*** Opening of Given data ***
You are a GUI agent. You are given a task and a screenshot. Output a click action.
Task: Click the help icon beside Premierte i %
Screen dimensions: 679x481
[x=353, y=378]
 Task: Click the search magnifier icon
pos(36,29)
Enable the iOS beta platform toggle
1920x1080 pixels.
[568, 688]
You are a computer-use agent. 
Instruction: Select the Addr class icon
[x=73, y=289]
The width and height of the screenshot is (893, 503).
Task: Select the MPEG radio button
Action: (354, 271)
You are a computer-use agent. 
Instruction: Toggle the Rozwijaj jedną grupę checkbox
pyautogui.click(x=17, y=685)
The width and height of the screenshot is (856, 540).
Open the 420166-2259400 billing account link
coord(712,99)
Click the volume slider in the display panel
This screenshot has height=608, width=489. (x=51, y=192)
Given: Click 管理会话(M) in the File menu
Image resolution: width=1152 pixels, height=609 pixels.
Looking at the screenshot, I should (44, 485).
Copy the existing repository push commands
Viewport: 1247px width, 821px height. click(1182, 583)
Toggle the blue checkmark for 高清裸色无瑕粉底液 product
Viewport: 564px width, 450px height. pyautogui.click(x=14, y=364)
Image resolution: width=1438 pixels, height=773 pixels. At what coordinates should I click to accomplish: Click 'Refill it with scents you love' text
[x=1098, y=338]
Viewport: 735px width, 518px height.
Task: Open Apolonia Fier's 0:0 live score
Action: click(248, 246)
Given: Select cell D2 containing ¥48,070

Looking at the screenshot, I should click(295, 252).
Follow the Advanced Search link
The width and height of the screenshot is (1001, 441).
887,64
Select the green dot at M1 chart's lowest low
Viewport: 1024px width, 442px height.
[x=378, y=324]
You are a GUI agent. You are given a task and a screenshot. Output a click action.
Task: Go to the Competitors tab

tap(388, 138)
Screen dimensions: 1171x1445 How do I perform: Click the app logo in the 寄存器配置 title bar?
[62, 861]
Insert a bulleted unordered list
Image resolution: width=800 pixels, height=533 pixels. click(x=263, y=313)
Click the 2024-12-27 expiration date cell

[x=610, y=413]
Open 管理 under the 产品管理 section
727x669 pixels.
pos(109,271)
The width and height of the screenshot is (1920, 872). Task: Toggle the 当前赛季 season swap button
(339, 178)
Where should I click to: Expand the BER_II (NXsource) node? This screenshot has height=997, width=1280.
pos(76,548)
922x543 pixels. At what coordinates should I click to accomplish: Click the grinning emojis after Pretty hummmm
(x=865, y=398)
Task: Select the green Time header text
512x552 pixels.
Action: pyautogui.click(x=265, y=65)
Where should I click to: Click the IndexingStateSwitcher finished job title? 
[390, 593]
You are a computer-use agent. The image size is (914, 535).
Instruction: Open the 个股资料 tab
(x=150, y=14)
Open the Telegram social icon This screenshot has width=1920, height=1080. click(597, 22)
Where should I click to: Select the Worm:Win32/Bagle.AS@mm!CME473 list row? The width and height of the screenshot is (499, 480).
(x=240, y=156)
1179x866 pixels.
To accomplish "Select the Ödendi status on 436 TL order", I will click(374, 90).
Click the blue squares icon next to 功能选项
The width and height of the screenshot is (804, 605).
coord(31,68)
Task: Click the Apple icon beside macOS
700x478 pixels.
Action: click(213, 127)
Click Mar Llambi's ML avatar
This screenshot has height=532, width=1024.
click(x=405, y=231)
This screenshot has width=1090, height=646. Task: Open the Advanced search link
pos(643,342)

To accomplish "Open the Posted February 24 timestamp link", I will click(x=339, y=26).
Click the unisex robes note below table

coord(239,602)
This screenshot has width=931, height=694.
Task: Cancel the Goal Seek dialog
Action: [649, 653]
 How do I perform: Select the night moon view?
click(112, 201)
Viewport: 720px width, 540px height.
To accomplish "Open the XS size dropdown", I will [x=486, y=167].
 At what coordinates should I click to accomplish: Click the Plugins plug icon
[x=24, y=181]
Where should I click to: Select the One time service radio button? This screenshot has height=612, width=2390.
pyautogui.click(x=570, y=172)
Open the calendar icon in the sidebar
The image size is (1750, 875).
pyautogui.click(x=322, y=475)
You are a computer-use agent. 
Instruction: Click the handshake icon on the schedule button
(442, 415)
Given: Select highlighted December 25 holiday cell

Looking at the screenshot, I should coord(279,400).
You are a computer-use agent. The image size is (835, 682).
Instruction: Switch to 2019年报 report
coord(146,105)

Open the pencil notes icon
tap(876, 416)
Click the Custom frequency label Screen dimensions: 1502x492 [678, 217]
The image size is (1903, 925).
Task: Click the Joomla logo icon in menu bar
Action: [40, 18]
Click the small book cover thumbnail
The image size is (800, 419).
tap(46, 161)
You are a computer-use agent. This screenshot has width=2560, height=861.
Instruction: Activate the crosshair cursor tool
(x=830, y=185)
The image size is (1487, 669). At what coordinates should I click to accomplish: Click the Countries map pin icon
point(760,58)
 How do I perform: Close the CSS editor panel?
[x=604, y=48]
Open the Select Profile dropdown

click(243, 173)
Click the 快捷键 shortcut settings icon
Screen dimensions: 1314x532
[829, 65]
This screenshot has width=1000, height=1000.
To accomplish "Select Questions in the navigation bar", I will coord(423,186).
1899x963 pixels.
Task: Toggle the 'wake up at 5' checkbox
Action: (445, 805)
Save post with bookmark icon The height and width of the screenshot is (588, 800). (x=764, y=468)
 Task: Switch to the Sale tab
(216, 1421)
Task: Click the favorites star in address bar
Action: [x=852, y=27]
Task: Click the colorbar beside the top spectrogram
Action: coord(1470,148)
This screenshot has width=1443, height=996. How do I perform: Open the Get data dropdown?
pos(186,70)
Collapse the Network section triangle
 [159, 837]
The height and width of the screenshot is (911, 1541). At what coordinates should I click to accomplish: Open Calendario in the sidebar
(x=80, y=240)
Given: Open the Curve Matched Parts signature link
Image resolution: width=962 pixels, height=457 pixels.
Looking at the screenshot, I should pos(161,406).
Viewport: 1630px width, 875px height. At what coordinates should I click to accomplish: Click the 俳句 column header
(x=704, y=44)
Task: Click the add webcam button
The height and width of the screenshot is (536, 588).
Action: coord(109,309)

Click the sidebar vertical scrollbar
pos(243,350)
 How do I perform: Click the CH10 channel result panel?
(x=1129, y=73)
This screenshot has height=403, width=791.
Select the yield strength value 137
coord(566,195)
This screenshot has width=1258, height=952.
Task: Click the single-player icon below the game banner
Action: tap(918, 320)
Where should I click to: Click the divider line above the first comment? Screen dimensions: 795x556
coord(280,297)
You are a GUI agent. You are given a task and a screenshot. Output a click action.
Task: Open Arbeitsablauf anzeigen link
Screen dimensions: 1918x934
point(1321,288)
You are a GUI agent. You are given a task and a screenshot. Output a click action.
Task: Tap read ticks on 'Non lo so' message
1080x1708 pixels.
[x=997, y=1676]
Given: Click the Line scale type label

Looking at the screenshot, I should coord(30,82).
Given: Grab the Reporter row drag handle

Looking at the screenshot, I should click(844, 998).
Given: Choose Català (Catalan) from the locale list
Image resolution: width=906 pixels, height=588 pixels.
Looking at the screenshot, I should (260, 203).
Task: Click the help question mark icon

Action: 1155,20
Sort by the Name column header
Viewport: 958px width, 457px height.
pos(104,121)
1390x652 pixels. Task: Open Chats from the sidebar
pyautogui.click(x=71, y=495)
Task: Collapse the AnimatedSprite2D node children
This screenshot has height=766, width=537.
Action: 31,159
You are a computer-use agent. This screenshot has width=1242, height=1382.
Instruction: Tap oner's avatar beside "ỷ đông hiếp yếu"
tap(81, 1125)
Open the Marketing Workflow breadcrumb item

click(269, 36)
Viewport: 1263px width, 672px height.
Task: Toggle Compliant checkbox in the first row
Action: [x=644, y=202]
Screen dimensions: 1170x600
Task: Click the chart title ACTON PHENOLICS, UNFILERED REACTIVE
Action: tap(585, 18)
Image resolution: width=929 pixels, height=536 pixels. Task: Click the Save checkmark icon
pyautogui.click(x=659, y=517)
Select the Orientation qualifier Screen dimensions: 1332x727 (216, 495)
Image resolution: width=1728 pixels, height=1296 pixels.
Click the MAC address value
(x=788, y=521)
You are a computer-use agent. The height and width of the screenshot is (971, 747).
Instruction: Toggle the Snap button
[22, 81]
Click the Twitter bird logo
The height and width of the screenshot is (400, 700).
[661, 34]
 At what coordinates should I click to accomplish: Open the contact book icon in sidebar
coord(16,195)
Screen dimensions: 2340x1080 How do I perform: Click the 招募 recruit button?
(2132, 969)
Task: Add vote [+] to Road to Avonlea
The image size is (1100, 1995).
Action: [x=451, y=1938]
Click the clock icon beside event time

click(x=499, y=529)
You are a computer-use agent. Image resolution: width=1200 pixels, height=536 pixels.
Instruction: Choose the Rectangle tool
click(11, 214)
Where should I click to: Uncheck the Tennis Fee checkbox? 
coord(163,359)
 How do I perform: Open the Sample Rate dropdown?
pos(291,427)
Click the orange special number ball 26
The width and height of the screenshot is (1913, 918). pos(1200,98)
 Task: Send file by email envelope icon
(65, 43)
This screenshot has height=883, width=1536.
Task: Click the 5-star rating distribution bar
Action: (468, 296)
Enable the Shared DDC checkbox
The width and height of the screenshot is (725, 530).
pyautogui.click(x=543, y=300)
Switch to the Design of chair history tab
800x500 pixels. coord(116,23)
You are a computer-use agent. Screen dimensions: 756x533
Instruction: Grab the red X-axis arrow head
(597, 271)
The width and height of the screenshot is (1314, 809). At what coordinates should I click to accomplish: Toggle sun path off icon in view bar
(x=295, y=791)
*** Close of Given data ***
Counting only lines that hold the word "green", state how many there are in the data. Write the number alone.

**Answer section**
2